Задание: Продолжите текст о повести Карамзина «Бедная Лиза», начав сразу после его последнего предложения.

Предложенный отрывок:
···
Говоря о «Бедной Лизе», труднее всего убедить себя в том, что эта повесть Карамзина действительно нуждается в разъяснениях. С детства она знакома каждому как произведение, быть может, не лишённое своёобразного наивного обаяния, но во всяком случае чуждое какой бы то ни было сложности.

Между тем за плечами двадцатипятилетнего автора этой незамысловатой повести был уже немалый опыт исканий, сомнений и раздумий. В юности интерес к духовному миру человека и связанное с ним участие в кружке московских масонов, напряжённое, хотя и несколько бессистемное, поглощение философской литературы, поездка в Европу, переживающую потрясения французской революции, личное общение с властителями дум тогдашнего цивилизованного мира — всё это сформировало из него зрелого и самостоятельного мыслителя.

Одним из важнейших свойств Карамзина-литератора было умение чутко откликаться на запросы аудитории. Как издатель, заботившийся об успехе «Московского журнала», в шестой части которого за 1792 год появилась «Бедная Лиза», а главное, как писатель, ставивший своёй целью воспитание вкусов и чувств публики, Карамзин заведомо не мог обратиться к ней с произведением, недоступным для большинства читателей. Тем не менее прозрачность повести отнюдь не противоречит её глубине. Но, чтобы увидеть эту глубину, надо очень внимательно вглядеться и в саму повесть, и в эпоху, её породившую.

Одним из самых выдающихся событий духовной жизни Европы второй половины XVIII века стало открытие в человеке чувствительности ? способности наслаждаться созерцанием собственных эмоций. Выяснилось, что, сострадая ближнему, разделяя его горести, наконец, помогая ему, можно получить самые изысканные радости. Эта идея сулила целую революцию в этике. Из неё вытекало, что для душевно богатого человека совершать добродетельные поступки — значит следовать не внешнему долгу, но собственной природе, что развитая чувствительность сама по себе способна отличить добро от зла и потому в нормативной морали попросту нет необходимости.

Казалось, что стоит пробудить в людях чувствительность, и из человеческих, да и социальных отношений будет устранена всякая несправедливость, ибо только тот, в ком этот божественный дар ещё дремлет или уже задавлен обстоятельствами, может не понимать, в чём состоит его истинное счастье, и совершать дурные поступки. Соответственно, произведение искусства ценилось по тому, насколь­ко оно могло растрогать, растопить, умилить сердце. На основе этих взглядов и выросла та художественная система, которая сегодня обычно называется сентиментализмом.
···
Предоставленные строки:
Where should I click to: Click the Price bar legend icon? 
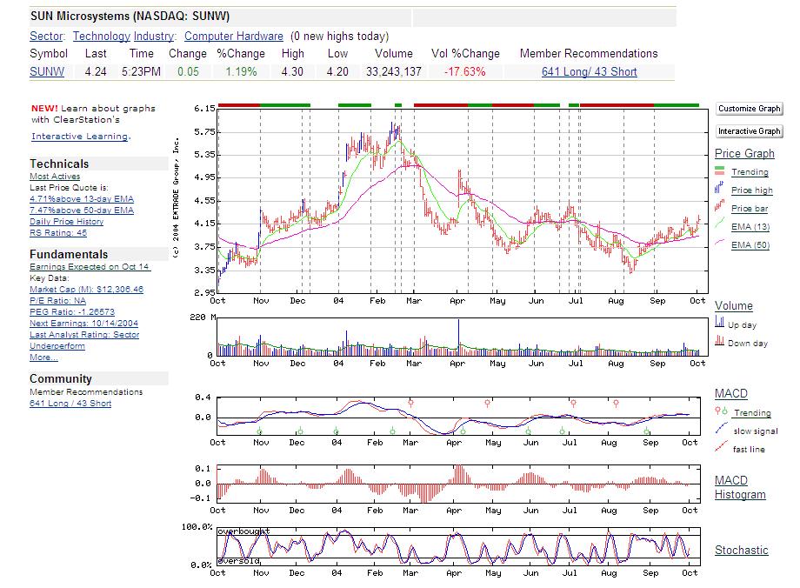(721, 208)
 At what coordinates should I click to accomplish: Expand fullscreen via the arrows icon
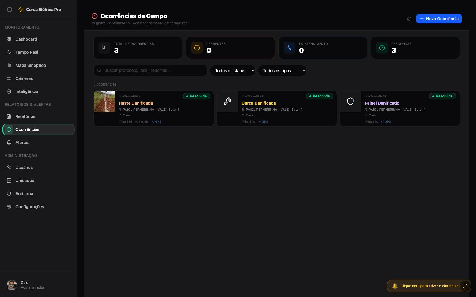[465, 286]
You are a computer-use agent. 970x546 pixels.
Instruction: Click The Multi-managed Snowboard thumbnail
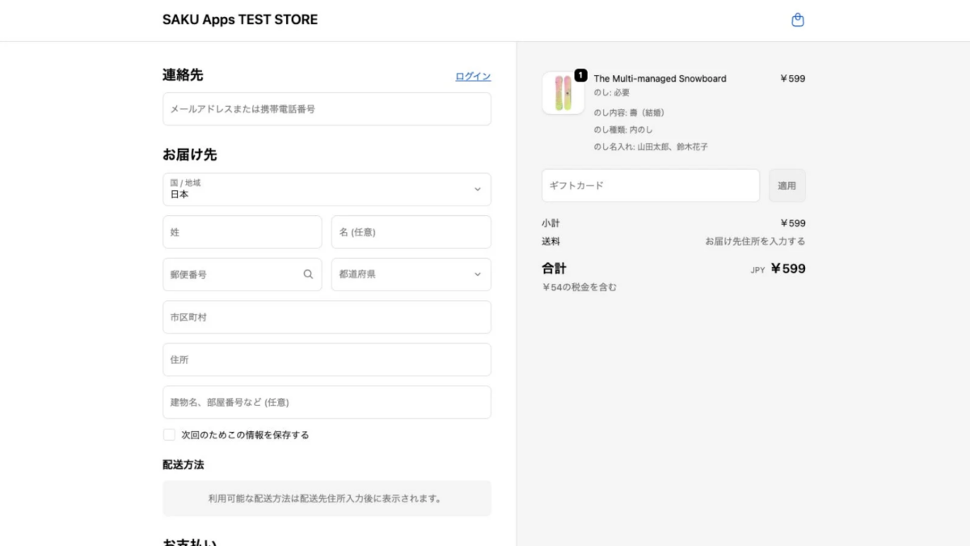tap(563, 91)
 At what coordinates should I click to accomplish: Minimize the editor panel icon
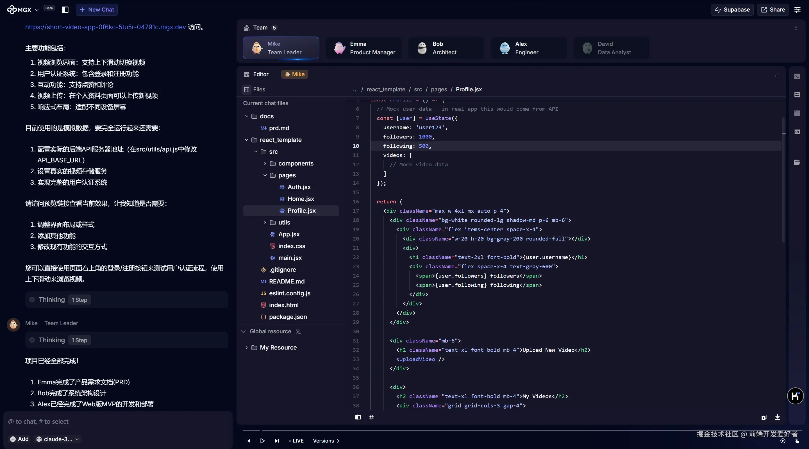point(776,74)
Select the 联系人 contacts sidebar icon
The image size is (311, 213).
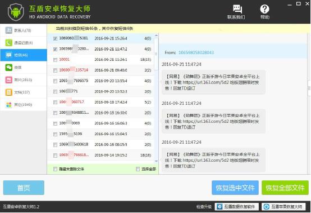pyautogui.click(x=9, y=30)
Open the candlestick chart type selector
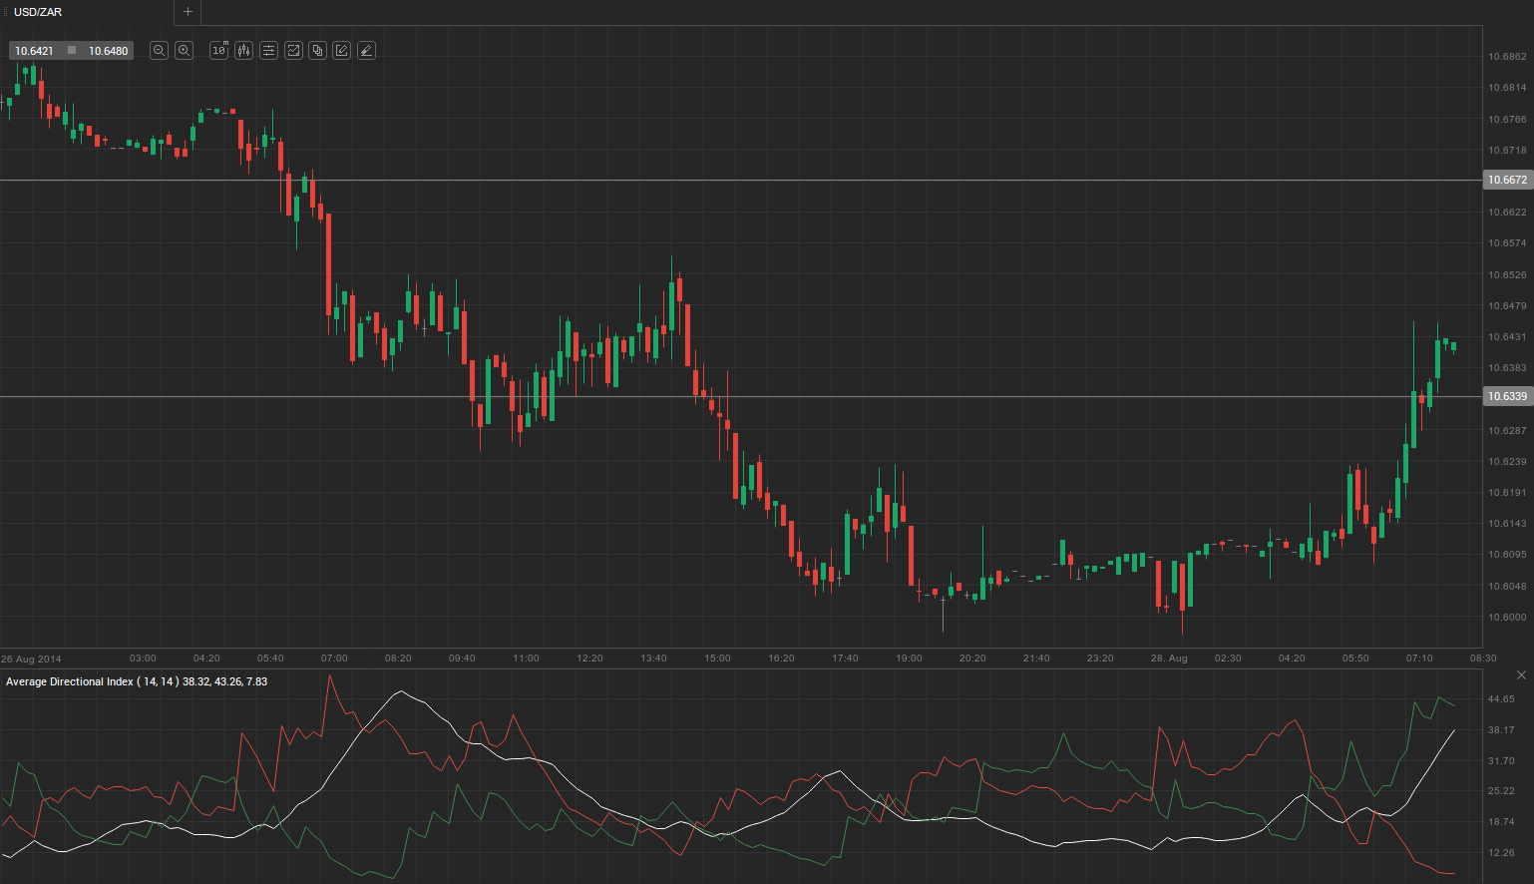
···
Ответ к заданию:
«Делая добро другим, мы составляем собственное своё счастье», — утверждал М. Муравьёв, один из создателей русской сентиментальной литературы, и он же так описывал страдания человека, утратившего чувствительность:

Приди, чувствительность, и воскреси несчастна,

Ты оживления даятельница властна.

Воспламени в нем жизнь, биенья возврати,

Отверзи чувствия заросшие пути.

Пусть бедный отдохнет, ещё узнав природу,

И плачет с радости, причтен ко смертных роду.

Он будет сын, отец, любовник и супруг, ?

Расскажет чадам он минувший свой недуг,

Свое отторженье, чувствительности трату,

И будет их просить любви  своей в уплату,

Чтоб юные сердца не отлучались ввек

От чувствий, чем одним и счастлив человек.

Только чувствительность приносит счастье, давая возможность быть сыном, отцом, супругом и даже просто называться человеком, быть «причтенным ко смертных роду».

В начале 90-х годов, когда Карамзин создавал свою повесть, сентиментальные представления о человеке на Западе уже исчерпывали себя. Но в России они ещё находились в самом зените, и писатель, великолепно ориентировавшийся в европейской культурной ситуации и в то же время работавший для русской публики, тонко чувствовал остроту и неоднозначность проблемы.

Понять карамзинский взгляд на чувствительность проще, если мы сравним «Бедную Лизу» с другими произведениями, в которых возникают ситуации, до известной степени аналогичные.

В романе П. Львова «Российская Памела», написанном в 1789 году — за три года до «Бедной Лизы», дворянин Виктор, женившись на дочери крестьянина-однодворца Марии, под воздействием злых и бессердечных друзей на время забывает о ней. Когда же в герое вновь пробуждается совесть, писатель комментирует это преображение следующим образом:  «Он сделался кротким, рассудительным, благонравным... и чувствительность его паки взошла на высшую ступень». Идея книги сводится к тому, чтобы показать, что «чувствительность полезна для человека».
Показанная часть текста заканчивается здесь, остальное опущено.